• The input
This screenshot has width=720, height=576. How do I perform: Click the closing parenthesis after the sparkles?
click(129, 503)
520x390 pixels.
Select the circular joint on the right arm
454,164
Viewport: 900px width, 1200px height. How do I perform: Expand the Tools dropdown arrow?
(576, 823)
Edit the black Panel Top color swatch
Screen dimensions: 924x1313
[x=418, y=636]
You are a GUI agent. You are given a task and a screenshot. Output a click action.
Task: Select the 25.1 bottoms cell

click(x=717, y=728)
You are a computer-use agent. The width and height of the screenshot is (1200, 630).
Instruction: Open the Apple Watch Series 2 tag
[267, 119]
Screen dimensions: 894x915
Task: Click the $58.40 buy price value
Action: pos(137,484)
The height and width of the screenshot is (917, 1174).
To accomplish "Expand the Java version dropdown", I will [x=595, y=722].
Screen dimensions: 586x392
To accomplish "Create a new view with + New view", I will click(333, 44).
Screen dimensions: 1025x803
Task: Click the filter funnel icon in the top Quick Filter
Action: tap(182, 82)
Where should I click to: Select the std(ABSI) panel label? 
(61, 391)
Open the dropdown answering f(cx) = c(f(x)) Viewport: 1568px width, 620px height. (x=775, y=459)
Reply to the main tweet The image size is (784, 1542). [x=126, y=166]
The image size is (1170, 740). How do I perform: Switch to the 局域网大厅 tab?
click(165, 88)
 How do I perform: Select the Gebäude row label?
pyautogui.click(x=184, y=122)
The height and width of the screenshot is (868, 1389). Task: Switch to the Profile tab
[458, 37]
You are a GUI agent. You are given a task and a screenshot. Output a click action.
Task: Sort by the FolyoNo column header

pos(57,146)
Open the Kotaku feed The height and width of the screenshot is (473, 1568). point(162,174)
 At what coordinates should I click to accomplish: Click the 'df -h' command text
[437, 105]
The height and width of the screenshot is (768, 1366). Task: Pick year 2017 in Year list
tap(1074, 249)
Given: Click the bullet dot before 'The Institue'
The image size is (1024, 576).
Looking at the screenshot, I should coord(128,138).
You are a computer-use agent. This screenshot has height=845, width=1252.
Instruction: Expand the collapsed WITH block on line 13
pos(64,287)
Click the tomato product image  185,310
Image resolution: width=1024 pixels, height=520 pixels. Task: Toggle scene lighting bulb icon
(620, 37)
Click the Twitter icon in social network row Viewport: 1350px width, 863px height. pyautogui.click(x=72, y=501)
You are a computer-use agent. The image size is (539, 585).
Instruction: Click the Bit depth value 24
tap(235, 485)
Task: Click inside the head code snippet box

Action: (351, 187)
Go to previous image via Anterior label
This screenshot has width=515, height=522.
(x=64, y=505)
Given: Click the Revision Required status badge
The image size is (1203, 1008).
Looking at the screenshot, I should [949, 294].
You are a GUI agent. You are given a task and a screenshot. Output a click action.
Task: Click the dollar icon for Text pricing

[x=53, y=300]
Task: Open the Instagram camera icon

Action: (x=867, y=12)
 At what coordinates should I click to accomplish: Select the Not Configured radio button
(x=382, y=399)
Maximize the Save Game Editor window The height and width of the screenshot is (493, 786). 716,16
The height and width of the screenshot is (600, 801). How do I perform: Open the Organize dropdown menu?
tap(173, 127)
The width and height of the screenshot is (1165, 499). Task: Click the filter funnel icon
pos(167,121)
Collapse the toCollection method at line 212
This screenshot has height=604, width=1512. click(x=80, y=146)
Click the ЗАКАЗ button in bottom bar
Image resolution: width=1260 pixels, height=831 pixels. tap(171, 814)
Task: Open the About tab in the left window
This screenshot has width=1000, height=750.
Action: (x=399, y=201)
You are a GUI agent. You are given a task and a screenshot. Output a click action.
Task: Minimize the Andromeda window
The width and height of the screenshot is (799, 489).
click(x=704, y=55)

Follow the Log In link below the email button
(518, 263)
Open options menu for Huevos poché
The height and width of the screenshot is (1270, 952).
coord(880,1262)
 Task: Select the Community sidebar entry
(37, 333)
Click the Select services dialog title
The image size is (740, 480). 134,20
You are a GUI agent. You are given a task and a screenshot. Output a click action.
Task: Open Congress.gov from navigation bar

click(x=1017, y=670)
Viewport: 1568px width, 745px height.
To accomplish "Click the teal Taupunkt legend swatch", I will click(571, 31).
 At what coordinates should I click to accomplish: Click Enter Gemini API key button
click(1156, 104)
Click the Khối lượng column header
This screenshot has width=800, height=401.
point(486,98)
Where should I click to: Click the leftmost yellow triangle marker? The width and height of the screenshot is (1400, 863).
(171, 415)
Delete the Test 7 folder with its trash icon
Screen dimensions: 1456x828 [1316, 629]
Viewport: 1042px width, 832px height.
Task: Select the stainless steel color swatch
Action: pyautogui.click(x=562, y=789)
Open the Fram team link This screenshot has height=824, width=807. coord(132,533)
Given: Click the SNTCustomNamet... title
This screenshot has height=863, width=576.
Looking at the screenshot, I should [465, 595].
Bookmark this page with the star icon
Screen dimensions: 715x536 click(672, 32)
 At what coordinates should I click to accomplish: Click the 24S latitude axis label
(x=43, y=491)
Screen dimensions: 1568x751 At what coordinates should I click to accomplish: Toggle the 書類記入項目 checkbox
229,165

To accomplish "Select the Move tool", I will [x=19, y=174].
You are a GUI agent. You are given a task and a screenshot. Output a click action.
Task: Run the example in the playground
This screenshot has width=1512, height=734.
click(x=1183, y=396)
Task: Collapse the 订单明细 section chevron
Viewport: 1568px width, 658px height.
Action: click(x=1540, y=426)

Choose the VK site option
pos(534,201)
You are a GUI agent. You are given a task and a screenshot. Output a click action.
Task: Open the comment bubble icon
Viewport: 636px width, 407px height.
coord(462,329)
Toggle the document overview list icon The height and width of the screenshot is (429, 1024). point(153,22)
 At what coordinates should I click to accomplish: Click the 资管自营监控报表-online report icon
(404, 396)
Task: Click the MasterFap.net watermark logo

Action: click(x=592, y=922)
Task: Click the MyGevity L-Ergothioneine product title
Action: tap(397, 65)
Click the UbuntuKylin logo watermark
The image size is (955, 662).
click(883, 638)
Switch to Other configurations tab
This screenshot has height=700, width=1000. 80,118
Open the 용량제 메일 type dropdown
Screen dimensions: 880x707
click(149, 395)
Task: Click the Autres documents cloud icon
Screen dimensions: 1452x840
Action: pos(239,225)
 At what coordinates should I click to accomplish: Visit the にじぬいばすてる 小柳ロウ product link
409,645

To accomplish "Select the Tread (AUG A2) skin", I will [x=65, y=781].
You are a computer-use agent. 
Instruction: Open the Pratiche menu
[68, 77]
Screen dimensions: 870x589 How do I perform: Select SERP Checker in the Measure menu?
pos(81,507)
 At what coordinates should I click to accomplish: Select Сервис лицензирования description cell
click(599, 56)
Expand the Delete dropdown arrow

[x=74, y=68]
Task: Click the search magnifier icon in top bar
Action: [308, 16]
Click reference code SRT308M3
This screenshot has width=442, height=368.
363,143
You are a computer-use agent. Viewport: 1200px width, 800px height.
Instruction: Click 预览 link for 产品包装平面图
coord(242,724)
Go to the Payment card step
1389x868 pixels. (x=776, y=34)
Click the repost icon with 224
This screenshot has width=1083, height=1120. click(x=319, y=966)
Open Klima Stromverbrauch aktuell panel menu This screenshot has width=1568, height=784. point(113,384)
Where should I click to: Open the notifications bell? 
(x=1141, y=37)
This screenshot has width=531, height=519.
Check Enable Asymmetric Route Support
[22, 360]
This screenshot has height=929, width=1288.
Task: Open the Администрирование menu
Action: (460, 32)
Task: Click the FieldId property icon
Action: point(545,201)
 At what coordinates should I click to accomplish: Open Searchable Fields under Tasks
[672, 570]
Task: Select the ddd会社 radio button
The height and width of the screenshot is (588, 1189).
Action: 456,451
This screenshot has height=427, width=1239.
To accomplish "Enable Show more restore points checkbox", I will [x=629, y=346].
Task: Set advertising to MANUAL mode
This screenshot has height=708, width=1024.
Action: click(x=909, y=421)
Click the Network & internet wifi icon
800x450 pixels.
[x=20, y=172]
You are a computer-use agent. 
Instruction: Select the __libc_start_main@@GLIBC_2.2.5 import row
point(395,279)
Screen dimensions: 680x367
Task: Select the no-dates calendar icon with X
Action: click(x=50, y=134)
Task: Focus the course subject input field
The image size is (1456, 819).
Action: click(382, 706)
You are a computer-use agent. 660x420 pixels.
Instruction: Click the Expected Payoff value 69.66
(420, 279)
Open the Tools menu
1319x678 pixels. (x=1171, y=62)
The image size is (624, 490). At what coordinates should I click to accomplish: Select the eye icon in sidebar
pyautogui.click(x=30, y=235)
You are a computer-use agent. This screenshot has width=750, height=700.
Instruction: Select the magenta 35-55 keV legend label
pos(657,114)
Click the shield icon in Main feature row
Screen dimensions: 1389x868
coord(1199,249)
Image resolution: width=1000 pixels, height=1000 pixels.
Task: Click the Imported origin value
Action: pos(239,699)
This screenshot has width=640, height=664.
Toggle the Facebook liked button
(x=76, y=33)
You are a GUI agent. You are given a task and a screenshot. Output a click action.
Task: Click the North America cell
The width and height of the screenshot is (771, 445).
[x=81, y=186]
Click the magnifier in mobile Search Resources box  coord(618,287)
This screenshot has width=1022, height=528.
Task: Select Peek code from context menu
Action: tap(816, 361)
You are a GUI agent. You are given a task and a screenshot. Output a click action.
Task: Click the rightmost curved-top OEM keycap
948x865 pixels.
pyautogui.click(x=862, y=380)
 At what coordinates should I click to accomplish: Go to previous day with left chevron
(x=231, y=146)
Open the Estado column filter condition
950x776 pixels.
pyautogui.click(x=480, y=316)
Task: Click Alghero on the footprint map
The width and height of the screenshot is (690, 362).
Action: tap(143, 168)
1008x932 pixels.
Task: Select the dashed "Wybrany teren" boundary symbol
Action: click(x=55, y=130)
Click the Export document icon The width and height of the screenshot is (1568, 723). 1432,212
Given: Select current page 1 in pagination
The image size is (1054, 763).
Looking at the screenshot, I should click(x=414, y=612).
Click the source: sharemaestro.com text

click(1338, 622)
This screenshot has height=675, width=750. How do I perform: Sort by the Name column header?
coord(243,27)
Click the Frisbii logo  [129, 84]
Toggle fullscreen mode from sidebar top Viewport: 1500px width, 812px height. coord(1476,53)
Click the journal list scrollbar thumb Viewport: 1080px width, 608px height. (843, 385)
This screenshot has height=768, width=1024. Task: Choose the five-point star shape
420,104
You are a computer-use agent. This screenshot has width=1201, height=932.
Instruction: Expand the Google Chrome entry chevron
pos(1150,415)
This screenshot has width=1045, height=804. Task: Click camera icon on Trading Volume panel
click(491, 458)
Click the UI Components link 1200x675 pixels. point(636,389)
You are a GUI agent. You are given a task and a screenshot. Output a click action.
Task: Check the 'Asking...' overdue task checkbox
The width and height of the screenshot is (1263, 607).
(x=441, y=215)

• What to produce
Would you please copy exactly the part of the entries above that begins at the line containing "Open Klima Stromverbrauch" and ends at the line containing "Click the Network & internet wifi icon", both lines included?

• The completed task
Open Klima Stromverbrauch aktuell panel menu This screenshot has width=1568, height=784. point(113,384)
Where should I click to: Open the notifications bell? 
(x=1141, y=37)
This screenshot has width=531, height=519.
Check Enable Asymmetric Route Support
[22, 360]
This screenshot has height=929, width=1288.
Task: Open the Администрирование menu
Action: (460, 32)
Task: Click the FieldId property icon
Action: point(545,201)
 At what coordinates should I click to accomplish: Open Searchable Fields under Tasks
[672, 570]
Task: Select the ddd会社 radio button
The height and width of the screenshot is (588, 1189).
Action: 456,451
This screenshot has height=427, width=1239.
To accomplish "Enable Show more restore points checkbox", I will [x=629, y=346].
Task: Set advertising to MANUAL mode
This screenshot has height=708, width=1024.
Action: click(x=909, y=421)
Click the Network & internet wifi icon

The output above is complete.